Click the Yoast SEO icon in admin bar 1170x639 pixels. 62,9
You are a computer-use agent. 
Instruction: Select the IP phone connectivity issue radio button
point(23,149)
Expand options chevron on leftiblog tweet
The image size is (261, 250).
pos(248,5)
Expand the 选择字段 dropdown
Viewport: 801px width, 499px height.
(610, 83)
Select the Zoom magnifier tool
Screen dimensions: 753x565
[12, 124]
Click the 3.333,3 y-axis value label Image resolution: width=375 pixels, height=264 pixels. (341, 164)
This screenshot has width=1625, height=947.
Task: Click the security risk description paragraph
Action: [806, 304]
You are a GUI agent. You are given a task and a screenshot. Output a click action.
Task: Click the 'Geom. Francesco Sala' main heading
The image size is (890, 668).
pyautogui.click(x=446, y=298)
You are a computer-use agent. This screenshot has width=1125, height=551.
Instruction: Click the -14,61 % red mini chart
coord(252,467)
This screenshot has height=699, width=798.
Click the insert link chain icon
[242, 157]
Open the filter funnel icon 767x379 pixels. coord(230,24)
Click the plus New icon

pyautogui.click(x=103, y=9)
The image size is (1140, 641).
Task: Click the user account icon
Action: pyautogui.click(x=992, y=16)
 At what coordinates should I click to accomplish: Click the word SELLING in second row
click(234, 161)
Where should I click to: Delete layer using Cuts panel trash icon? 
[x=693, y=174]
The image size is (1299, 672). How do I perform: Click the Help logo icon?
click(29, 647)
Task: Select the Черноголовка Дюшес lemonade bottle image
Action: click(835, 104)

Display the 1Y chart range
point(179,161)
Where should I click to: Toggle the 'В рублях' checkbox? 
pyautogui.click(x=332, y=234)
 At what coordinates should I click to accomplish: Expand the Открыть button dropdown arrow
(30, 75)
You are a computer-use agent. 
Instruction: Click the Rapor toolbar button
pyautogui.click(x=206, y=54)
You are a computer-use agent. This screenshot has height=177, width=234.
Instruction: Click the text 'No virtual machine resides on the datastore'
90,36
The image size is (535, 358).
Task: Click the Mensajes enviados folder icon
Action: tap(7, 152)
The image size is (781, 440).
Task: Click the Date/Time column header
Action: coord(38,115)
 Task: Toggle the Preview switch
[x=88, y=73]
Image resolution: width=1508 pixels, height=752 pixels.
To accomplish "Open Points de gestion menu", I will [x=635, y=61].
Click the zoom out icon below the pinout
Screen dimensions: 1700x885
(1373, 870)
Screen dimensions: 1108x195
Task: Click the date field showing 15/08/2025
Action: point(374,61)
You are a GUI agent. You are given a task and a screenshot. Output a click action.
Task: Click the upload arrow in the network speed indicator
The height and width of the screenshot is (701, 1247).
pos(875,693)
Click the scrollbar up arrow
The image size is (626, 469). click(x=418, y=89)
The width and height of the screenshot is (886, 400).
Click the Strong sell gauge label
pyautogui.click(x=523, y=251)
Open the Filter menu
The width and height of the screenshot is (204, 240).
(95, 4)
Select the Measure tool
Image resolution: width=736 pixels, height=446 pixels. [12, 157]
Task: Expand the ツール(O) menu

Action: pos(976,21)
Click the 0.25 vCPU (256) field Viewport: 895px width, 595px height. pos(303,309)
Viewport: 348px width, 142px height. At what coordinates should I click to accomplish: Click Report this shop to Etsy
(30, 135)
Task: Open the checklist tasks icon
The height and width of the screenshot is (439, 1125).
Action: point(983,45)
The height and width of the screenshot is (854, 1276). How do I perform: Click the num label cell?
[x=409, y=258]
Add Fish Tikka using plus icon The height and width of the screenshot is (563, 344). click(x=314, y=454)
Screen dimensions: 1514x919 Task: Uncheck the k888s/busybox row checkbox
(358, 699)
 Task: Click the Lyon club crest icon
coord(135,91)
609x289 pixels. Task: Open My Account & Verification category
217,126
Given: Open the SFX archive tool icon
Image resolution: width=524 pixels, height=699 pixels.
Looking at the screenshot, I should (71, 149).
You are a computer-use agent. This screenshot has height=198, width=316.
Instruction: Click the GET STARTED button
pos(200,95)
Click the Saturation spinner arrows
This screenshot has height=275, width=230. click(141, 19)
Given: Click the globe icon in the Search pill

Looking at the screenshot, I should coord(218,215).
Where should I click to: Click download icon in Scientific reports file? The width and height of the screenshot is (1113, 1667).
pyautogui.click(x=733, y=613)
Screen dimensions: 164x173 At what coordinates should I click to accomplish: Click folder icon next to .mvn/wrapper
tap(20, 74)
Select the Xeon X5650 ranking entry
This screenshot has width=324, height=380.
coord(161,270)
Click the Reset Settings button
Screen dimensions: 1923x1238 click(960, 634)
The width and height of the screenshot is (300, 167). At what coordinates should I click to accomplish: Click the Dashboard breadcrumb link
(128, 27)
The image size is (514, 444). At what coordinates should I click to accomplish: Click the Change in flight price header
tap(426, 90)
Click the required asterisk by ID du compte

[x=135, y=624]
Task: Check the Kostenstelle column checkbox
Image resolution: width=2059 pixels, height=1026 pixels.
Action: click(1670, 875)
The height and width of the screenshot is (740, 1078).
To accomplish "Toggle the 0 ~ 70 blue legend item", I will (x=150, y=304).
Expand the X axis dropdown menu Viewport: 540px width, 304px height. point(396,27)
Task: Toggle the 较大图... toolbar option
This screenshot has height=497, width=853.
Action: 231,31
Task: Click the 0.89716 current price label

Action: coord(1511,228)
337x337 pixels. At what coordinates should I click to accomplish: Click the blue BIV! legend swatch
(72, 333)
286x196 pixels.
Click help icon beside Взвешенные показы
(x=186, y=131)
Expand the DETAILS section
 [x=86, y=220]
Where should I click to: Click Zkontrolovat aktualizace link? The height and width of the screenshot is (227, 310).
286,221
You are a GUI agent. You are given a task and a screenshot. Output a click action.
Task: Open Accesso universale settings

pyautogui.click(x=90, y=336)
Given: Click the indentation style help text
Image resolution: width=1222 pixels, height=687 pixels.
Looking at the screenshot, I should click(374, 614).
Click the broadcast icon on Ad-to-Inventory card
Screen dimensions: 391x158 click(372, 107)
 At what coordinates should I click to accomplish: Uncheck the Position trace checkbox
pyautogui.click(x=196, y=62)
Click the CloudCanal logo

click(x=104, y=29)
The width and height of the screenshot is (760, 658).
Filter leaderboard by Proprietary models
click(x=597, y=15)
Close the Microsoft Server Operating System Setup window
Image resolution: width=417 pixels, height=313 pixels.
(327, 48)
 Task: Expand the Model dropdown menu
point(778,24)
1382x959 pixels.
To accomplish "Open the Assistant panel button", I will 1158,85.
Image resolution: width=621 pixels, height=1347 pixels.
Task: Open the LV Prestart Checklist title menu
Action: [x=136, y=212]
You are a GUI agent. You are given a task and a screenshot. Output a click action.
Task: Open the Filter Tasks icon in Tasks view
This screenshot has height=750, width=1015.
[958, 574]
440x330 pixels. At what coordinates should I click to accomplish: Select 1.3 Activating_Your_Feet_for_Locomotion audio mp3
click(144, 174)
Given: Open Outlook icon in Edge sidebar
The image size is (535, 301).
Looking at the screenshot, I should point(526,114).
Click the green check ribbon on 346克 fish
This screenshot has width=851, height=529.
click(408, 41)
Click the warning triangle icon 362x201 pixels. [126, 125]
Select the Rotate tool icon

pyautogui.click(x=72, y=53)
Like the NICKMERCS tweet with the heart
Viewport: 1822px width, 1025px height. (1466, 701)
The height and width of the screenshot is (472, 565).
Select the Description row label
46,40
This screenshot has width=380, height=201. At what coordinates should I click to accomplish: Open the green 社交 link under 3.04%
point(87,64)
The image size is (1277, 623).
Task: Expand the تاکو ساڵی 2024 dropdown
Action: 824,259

- _DEINE AUFGABE_: Gib alle Zeilen der Daten oben vollständig und Zeichen für Zeichen unverändert wieder.

- _ANTWORT ZUR ÜBUNG_:
Click the Yoast SEO icon in admin bar 1170x639 pixels. 62,9
You are a computer-use agent. 
Instruction: Select the IP phone connectivity issue radio button
point(23,149)
Expand options chevron on leftiblog tweet
The image size is (261, 250).
pos(248,5)
Expand the 选择字段 dropdown
Viewport: 801px width, 499px height.
(610, 83)
Select the Zoom magnifier tool
Screen dimensions: 753x565
[12, 124]
Click the 3.333,3 y-axis value label Image resolution: width=375 pixels, height=264 pixels. (341, 164)
This screenshot has width=1625, height=947.
Task: Click the security risk description paragraph
Action: [806, 304]
You are a GUI agent. You are given a task and a screenshot. Output a click action.
Task: Click the 'Geom. Francesco Sala' main heading
The image size is (890, 668).
pyautogui.click(x=446, y=298)
You are a computer-use agent. This screenshot has width=1125, height=551.
Instruction: Click the -14,61 % red mini chart
coord(252,467)
This screenshot has height=699, width=798.
Click the insert link chain icon
[242, 157]
Open the filter funnel icon 767x379 pixels. coord(230,24)
Click the plus New icon

pyautogui.click(x=103, y=9)
The image size is (1140, 641).
Task: Click the user account icon
Action: pyautogui.click(x=992, y=16)
 At what coordinates should I click to accomplish: Click the word SELLING in second row
click(234, 161)
Where should I click to: Delete layer using Cuts panel trash icon? 
[x=693, y=174]
The image size is (1299, 672). How do I perform: Click the Help logo icon?
click(29, 647)
Task: Select the Черноголовка Дюшес lemonade bottle image
Action: click(835, 104)

Display the 1Y chart range
point(179,161)
Where should I click to: Toggle the 'В рублях' checkbox? 
pyautogui.click(x=332, y=234)
 At what coordinates should I click to accomplish: Expand the Открыть button dropdown arrow
(30, 75)
You are a computer-use agent. 
Instruction: Click the Rapor toolbar button
pyautogui.click(x=206, y=54)
You are a computer-use agent. This screenshot has height=177, width=234.
Instruction: Click the text 'No virtual machine resides on the datastore'
90,36
The image size is (535, 358).
Task: Click the Mensajes enviados folder icon
Action: tap(7, 152)
The image size is (781, 440).
Task: Click the Date/Time column header
Action: coord(38,115)
 Task: Toggle the Preview switch
[x=88, y=73]
Image resolution: width=1508 pixels, height=752 pixels.
To accomplish "Open Points de gestion menu", I will [x=635, y=61].
Click the zoom out icon below the pinout
Screen dimensions: 1700x885
(1373, 870)
Screen dimensions: 1108x195
Task: Click the date field showing 15/08/2025
Action: point(374,61)
You are a GUI agent. You are given a task and a screenshot. Output a click action.
Task: Click the upload arrow in the network speed indicator
The height and width of the screenshot is (701, 1247).
pos(875,693)
Click the scrollbar up arrow
The image size is (626, 469). click(x=418, y=89)
The width and height of the screenshot is (886, 400).
Click the Strong sell gauge label
pyautogui.click(x=523, y=251)
Open the Filter menu
The width and height of the screenshot is (204, 240).
(95, 4)
Select the Measure tool
Image resolution: width=736 pixels, height=446 pixels. [12, 157]
Task: Expand the ツール(O) menu

Action: pos(976,21)
Click the 0.25 vCPU (256) field Viewport: 895px width, 595px height. pos(303,309)
Viewport: 348px width, 142px height. At what coordinates should I click to accomplish: Click Report this shop to Etsy
(30, 135)
Task: Open the checklist tasks icon
The height and width of the screenshot is (439, 1125).
Action: point(983,45)
The height and width of the screenshot is (854, 1276). How do I perform: Click the num label cell?
[x=409, y=258]
Add Fish Tikka using plus icon The height and width of the screenshot is (563, 344). click(x=314, y=454)
Screen dimensions: 1514x919 Task: Uncheck the k888s/busybox row checkbox
(358, 699)
 Task: Click the Lyon club crest icon
coord(135,91)
609x289 pixels. Task: Open My Account & Verification category
217,126
Given: Open the SFX archive tool icon
Image resolution: width=524 pixels, height=699 pixels.
Looking at the screenshot, I should (71, 149).
You are a computer-use agent. This screenshot has height=198, width=316.
Instruction: Click the GET STARTED button
pos(200,95)
Click the Saturation spinner arrows
This screenshot has height=275, width=230. click(141, 19)
Given: Click the globe icon in the Search pill

Looking at the screenshot, I should coord(218,215).
Where should I click to: Click download icon in Scientific reports file? The width and height of the screenshot is (1113, 1667).
pyautogui.click(x=733, y=613)
Screen dimensions: 164x173 At what coordinates should I click to accomplish: Click folder icon next to .mvn/wrapper
tap(20, 74)
Select the Xeon X5650 ranking entry
This screenshot has width=324, height=380.
coord(161,270)
Click the Reset Settings button
Screen dimensions: 1923x1238 click(960, 634)
The width and height of the screenshot is (300, 167). At what coordinates should I click to accomplish: Click the Dashboard breadcrumb link
(128, 27)
The image size is (514, 444). At what coordinates should I click to accomplish: Click the Change in flight price header
tap(426, 90)
Click the required asterisk by ID du compte

[x=135, y=624]
Task: Check the Kostenstelle column checkbox
Image resolution: width=2059 pixels, height=1026 pixels.
Action: click(1670, 875)
The height and width of the screenshot is (740, 1078).
To accomplish "Toggle the 0 ~ 70 blue legend item", I will (x=150, y=304).
Expand the X axis dropdown menu Viewport: 540px width, 304px height. point(396,27)
Task: Toggle the 较大图... toolbar option
This screenshot has height=497, width=853.
Action: 231,31
Task: Click the 0.89716 current price label

Action: coord(1511,228)
337x337 pixels. At what coordinates should I click to accomplish: Click the blue BIV! legend swatch
(72, 333)
286x196 pixels.
Click help icon beside Взвешенные показы
(x=186, y=131)
Expand the DETAILS section
 [x=86, y=220]
Where should I click to: Click Zkontrolovat aktualizace link? The height and width of the screenshot is (227, 310).
286,221
You are a GUI agent. You are given a task and a screenshot. Output a click action.
Task: Open Accesso universale settings

pyautogui.click(x=90, y=336)
Given: Click the indentation style help text
Image resolution: width=1222 pixels, height=687 pixels.
Looking at the screenshot, I should click(374, 614).
Click the broadcast icon on Ad-to-Inventory card
Screen dimensions: 391x158 click(372, 107)
 At what coordinates should I click to accomplish: Uncheck the Position trace checkbox
pyautogui.click(x=196, y=62)
Click the CloudCanal logo

click(x=104, y=29)
The width and height of the screenshot is (760, 658).
Filter leaderboard by Proprietary models
click(x=597, y=15)
Close the Microsoft Server Operating System Setup window
Image resolution: width=417 pixels, height=313 pixels.
(327, 48)
 Task: Expand the Model dropdown menu
point(778,24)
1382x959 pixels.
To accomplish "Open the Assistant panel button", I will 1158,85.
Image resolution: width=621 pixels, height=1347 pixels.
Task: Open the LV Prestart Checklist title menu
Action: [x=136, y=212]
You are a GUI agent. You are given a task and a screenshot. Output a click action.
Task: Open the Filter Tasks icon in Tasks view
This screenshot has height=750, width=1015.
[958, 574]
440x330 pixels. At what coordinates should I click to accomplish: Select 1.3 Activating_Your_Feet_for_Locomotion audio mp3
click(144, 174)
Given: Open Outlook icon in Edge sidebar
The image size is (535, 301).
Looking at the screenshot, I should point(526,114).
Click the green check ribbon on 346克 fish
This screenshot has width=851, height=529.
click(408, 41)
Click the warning triangle icon 362x201 pixels. [126, 125]
Select the Rotate tool icon

pyautogui.click(x=72, y=53)
Like the NICKMERCS tweet with the heart
Viewport: 1822px width, 1025px height. (1466, 701)
The height and width of the screenshot is (472, 565).
Select the Description row label
46,40
This screenshot has width=380, height=201. At what coordinates should I click to accomplish: Open the green 社交 link under 3.04%
point(87,64)
The image size is (1277, 623).
Task: Expand the تاکو ساڵی 2024 dropdown
Action: 824,259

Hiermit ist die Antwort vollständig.